# WHAT THE TASK ASKS
Retype the lines between the line holding "View the 184" and the line holding "I will point(327,144).", inclusive, with no changes.

# Items from a data source
━━━━━━━━━━━━━━━━

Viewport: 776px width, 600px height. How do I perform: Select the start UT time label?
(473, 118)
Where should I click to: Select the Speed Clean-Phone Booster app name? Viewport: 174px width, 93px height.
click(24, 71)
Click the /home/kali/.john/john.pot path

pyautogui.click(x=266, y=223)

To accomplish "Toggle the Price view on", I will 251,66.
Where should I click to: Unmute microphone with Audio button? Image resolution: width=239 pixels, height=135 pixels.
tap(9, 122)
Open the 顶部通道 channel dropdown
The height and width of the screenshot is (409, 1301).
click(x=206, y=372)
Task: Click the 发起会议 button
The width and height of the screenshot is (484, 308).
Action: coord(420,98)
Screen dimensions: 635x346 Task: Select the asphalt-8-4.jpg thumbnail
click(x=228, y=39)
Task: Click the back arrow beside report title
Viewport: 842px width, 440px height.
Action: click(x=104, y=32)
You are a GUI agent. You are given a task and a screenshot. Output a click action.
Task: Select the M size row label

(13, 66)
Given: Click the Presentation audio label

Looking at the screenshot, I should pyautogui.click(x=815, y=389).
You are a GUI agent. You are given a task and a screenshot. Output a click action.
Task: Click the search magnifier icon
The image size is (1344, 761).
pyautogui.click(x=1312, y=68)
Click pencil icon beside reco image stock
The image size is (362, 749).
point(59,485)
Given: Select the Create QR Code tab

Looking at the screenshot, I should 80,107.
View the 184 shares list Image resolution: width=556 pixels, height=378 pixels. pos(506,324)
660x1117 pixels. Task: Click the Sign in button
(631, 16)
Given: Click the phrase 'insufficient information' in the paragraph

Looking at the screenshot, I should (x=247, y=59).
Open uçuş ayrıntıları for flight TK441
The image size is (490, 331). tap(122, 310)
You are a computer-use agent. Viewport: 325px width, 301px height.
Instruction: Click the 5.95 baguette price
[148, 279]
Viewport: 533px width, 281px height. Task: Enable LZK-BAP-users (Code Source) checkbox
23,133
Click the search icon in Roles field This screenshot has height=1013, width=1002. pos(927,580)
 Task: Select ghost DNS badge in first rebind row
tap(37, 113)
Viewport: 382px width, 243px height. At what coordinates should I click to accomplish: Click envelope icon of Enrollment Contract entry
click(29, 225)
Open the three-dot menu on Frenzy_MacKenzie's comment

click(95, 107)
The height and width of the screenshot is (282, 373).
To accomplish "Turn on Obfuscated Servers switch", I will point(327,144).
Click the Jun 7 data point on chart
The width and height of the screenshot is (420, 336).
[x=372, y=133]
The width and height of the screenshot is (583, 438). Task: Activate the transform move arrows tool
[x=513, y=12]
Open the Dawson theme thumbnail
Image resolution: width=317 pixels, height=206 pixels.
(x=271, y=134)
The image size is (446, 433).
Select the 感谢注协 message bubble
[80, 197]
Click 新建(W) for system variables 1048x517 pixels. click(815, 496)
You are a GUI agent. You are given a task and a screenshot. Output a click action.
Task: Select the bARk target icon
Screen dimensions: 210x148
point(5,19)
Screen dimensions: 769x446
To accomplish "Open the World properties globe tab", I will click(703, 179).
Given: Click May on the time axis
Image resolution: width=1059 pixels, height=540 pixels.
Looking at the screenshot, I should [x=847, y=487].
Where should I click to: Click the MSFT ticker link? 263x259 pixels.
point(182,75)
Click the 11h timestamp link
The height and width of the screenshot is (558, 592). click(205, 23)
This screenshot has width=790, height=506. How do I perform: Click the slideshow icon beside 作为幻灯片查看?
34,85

━━━━━━━━━━━━━━━━

# COMPLETE OUTPUT
View the 184 shares list Image resolution: width=556 pixels, height=378 pixels. pos(506,324)
660x1117 pixels. Task: Click the Sign in button
(631, 16)
Given: Click the phrase 'insufficient information' in the paragraph

Looking at the screenshot, I should (x=247, y=59).
Open uçuş ayrıntıları for flight TK441
The image size is (490, 331). tap(122, 310)
You are a computer-use agent. Viewport: 325px width, 301px height.
Instruction: Click the 5.95 baguette price
[148, 279]
Viewport: 533px width, 281px height. Task: Enable LZK-BAP-users (Code Source) checkbox
23,133
Click the search icon in Roles field This screenshot has height=1013, width=1002. pos(927,580)
 Task: Select ghost DNS badge in first rebind row
tap(37, 113)
Viewport: 382px width, 243px height. At what coordinates should I click to accomplish: Click envelope icon of Enrollment Contract entry
click(29, 225)
Open the three-dot menu on Frenzy_MacKenzie's comment

click(95, 107)
The height and width of the screenshot is (282, 373).
To accomplish "Turn on Obfuscated Servers switch", I will point(327,144).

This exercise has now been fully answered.